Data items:
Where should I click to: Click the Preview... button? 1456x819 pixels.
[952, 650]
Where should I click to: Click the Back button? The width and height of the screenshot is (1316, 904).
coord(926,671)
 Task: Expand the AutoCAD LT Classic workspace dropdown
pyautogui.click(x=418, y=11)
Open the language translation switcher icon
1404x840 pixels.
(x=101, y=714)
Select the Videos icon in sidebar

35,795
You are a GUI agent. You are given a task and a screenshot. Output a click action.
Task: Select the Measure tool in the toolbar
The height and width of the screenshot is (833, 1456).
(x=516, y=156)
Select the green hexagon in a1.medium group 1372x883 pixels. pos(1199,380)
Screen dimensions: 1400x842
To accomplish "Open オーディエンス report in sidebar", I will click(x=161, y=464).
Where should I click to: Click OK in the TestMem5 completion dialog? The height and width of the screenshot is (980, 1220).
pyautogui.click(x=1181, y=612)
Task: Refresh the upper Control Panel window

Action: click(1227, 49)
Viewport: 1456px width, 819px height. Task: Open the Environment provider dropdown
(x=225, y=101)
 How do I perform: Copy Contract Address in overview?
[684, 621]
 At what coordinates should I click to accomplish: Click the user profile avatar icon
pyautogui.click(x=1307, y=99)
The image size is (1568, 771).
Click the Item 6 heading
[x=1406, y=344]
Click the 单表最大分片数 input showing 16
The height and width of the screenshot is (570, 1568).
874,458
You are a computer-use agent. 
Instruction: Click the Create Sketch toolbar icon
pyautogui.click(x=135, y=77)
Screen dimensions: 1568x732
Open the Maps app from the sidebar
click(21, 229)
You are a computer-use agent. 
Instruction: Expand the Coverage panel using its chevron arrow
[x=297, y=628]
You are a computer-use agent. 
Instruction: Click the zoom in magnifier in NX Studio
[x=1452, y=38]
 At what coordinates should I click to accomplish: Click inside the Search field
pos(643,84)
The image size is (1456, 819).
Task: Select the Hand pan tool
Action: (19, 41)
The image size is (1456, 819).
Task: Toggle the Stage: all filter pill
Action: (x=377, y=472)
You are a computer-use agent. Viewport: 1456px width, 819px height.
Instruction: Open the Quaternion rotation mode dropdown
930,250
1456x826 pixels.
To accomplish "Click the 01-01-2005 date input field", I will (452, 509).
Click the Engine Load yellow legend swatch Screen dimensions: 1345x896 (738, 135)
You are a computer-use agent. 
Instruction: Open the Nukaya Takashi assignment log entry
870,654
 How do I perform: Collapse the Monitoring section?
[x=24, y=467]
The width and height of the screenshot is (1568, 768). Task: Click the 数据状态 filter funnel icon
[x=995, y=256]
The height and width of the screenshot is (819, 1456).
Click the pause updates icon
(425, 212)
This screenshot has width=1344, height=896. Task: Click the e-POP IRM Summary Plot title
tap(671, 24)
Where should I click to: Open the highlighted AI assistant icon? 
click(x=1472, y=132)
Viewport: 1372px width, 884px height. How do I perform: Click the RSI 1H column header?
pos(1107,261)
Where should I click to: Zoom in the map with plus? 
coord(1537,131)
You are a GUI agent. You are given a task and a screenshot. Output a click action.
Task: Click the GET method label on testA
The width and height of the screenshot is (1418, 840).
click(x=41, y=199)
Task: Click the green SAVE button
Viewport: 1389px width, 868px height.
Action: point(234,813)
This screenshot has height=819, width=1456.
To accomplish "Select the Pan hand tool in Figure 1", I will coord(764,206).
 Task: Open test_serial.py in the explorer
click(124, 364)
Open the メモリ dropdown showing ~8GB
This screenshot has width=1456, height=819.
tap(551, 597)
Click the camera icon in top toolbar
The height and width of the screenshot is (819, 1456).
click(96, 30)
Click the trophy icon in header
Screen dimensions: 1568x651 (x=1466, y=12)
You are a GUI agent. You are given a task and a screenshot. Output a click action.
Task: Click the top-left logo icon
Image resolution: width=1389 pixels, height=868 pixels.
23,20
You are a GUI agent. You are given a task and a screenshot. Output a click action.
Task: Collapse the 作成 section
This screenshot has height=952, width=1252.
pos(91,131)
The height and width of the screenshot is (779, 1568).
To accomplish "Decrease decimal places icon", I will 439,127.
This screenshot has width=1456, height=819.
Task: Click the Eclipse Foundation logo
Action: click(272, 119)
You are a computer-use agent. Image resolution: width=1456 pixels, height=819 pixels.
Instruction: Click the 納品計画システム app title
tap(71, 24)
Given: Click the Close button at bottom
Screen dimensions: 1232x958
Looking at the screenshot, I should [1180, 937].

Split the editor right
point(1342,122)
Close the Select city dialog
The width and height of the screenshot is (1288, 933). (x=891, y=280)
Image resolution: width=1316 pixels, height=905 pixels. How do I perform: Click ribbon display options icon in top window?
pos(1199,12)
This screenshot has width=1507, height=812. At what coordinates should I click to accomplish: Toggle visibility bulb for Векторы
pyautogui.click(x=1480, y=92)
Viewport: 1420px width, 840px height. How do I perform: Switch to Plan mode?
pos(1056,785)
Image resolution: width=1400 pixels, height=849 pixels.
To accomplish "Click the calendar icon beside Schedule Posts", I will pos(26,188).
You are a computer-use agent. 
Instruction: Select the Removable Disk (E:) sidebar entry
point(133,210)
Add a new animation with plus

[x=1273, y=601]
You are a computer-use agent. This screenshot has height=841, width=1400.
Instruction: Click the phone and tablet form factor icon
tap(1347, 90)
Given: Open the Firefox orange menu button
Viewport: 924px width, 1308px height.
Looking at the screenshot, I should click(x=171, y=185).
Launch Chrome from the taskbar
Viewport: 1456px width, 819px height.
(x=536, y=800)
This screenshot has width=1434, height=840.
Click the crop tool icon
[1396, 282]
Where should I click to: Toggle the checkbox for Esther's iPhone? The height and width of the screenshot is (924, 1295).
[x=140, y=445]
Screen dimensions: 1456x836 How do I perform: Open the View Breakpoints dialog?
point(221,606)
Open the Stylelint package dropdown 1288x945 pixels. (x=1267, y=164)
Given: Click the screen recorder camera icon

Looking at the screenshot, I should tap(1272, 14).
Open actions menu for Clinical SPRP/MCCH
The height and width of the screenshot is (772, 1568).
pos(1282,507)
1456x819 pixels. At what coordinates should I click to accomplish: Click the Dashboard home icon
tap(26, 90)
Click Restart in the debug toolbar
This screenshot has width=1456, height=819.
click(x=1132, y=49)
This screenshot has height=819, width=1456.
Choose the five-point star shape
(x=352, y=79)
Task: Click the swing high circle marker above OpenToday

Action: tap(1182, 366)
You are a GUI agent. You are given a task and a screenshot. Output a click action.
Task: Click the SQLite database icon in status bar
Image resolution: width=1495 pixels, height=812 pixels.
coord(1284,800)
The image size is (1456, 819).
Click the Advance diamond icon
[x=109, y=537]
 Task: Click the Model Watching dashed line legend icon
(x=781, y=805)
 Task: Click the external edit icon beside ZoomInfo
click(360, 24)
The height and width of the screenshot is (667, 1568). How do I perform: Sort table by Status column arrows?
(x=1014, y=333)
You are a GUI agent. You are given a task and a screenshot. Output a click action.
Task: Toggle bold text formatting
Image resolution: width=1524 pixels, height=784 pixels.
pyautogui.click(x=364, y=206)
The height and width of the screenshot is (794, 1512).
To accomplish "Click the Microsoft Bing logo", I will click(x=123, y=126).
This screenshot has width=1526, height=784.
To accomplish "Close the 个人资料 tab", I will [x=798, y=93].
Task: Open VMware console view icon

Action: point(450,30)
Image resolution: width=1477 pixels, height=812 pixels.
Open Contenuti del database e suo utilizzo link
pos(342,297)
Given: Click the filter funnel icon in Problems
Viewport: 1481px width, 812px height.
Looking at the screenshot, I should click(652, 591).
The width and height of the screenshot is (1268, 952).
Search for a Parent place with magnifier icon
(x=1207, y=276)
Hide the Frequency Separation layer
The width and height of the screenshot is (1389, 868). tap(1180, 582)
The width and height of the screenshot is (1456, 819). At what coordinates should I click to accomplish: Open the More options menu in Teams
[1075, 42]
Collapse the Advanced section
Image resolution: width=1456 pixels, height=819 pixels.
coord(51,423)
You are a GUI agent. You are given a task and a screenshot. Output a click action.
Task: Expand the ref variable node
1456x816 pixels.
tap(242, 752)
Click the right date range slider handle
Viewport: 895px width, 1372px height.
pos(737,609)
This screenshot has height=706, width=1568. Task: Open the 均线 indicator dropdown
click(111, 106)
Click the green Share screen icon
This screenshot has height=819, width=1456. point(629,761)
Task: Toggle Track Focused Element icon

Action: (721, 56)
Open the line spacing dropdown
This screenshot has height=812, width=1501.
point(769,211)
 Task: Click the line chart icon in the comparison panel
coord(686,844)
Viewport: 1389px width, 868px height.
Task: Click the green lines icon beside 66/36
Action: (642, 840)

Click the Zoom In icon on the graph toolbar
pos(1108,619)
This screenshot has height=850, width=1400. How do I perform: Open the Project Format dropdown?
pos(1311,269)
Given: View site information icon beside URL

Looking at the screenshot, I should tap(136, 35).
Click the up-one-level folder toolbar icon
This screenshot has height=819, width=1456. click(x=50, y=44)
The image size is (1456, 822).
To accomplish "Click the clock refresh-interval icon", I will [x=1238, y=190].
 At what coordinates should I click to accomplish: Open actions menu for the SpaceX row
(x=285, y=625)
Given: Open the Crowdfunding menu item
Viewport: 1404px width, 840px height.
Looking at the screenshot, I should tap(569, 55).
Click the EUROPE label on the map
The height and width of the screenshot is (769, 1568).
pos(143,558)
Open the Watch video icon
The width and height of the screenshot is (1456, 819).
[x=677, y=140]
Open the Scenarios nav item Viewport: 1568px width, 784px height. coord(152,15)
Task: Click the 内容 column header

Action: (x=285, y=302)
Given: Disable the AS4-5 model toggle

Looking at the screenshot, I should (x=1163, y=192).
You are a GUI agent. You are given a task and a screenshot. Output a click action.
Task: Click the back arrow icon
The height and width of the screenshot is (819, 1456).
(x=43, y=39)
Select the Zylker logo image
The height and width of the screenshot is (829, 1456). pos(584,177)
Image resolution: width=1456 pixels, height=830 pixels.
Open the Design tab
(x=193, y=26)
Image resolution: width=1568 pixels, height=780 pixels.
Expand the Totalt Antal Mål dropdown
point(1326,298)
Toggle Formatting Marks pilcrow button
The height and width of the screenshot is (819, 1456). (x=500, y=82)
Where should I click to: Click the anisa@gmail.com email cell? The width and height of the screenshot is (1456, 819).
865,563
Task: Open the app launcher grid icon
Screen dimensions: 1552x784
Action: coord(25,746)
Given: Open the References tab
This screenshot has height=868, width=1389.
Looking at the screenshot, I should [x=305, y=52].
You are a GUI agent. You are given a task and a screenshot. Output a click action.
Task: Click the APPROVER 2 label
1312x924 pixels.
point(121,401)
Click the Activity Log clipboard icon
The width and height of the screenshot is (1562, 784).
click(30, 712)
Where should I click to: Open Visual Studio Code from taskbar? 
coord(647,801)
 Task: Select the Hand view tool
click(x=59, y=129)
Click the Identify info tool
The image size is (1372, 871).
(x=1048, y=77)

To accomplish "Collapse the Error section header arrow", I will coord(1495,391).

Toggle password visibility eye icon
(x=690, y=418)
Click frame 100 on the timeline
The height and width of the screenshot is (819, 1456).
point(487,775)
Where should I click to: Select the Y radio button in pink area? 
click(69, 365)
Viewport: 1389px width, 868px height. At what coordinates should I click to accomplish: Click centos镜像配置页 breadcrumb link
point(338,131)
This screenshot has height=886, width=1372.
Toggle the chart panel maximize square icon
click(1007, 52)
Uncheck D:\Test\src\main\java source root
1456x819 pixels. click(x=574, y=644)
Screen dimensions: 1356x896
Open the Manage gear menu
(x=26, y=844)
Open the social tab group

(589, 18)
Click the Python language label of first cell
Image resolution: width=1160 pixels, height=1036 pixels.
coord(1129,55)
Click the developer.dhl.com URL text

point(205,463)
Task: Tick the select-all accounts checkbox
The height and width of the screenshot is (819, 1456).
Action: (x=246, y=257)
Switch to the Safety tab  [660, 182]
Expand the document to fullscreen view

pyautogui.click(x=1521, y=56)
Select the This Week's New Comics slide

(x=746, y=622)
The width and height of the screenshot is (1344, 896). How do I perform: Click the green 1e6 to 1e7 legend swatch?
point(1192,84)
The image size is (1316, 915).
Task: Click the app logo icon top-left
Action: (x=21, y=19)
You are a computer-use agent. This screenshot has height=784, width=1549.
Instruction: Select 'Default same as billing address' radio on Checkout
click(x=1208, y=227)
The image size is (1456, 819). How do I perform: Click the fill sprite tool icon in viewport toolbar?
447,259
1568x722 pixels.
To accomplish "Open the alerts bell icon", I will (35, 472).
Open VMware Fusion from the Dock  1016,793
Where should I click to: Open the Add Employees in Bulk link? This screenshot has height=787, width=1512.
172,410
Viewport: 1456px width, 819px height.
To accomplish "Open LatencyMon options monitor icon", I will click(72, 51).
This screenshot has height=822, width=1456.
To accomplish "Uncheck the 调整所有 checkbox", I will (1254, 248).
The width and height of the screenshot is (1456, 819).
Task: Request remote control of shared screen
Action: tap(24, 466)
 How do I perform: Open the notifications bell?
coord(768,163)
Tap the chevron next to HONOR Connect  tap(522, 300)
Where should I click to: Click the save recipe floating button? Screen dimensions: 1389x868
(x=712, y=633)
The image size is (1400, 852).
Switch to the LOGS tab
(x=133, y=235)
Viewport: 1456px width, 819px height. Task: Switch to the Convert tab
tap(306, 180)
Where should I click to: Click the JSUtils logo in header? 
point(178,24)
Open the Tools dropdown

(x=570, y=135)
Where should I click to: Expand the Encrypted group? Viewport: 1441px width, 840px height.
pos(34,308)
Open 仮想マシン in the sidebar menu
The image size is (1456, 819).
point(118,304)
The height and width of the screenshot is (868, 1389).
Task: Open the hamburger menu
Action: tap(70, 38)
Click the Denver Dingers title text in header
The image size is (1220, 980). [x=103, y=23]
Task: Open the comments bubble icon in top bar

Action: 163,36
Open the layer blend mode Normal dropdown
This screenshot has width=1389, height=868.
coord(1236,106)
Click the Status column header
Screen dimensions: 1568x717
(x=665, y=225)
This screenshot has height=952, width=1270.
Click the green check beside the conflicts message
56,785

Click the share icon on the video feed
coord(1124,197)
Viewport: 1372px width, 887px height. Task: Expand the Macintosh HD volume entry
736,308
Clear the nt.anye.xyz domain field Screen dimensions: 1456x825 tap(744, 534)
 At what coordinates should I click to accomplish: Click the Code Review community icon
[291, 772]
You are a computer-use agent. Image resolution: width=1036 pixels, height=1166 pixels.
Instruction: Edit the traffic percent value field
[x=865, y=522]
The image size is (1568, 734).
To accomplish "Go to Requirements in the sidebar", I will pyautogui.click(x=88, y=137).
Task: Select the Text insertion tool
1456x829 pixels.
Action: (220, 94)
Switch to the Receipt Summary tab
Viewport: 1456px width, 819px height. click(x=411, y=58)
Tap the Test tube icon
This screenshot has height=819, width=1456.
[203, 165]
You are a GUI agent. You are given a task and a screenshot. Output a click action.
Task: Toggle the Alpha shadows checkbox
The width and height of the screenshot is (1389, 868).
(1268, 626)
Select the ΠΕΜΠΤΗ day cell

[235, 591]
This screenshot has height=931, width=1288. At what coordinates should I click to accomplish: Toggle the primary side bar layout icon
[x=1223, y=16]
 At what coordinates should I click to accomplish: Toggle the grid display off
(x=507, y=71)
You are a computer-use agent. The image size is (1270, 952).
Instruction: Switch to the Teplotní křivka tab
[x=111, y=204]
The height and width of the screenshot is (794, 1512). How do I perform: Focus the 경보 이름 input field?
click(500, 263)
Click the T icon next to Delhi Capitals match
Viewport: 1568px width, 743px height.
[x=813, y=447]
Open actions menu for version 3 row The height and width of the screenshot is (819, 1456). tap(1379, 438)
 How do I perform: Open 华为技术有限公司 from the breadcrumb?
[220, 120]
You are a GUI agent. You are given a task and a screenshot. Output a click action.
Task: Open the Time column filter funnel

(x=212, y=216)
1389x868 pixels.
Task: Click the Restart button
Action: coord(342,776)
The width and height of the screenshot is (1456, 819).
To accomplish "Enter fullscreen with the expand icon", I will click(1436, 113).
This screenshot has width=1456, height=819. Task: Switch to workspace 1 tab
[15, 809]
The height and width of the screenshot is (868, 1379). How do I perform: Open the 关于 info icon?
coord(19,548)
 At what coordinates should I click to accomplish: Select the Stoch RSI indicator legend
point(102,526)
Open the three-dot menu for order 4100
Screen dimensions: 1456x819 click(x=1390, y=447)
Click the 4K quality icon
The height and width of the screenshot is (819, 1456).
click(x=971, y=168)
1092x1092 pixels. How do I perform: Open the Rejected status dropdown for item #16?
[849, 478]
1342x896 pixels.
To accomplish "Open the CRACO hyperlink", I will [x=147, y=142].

About this exercise: Which lines above contain the word "showing"? Show each of them.

Written response:
Click the 单表最大分片数 input showing 16
Open the メモリ dropdown showing ~8GB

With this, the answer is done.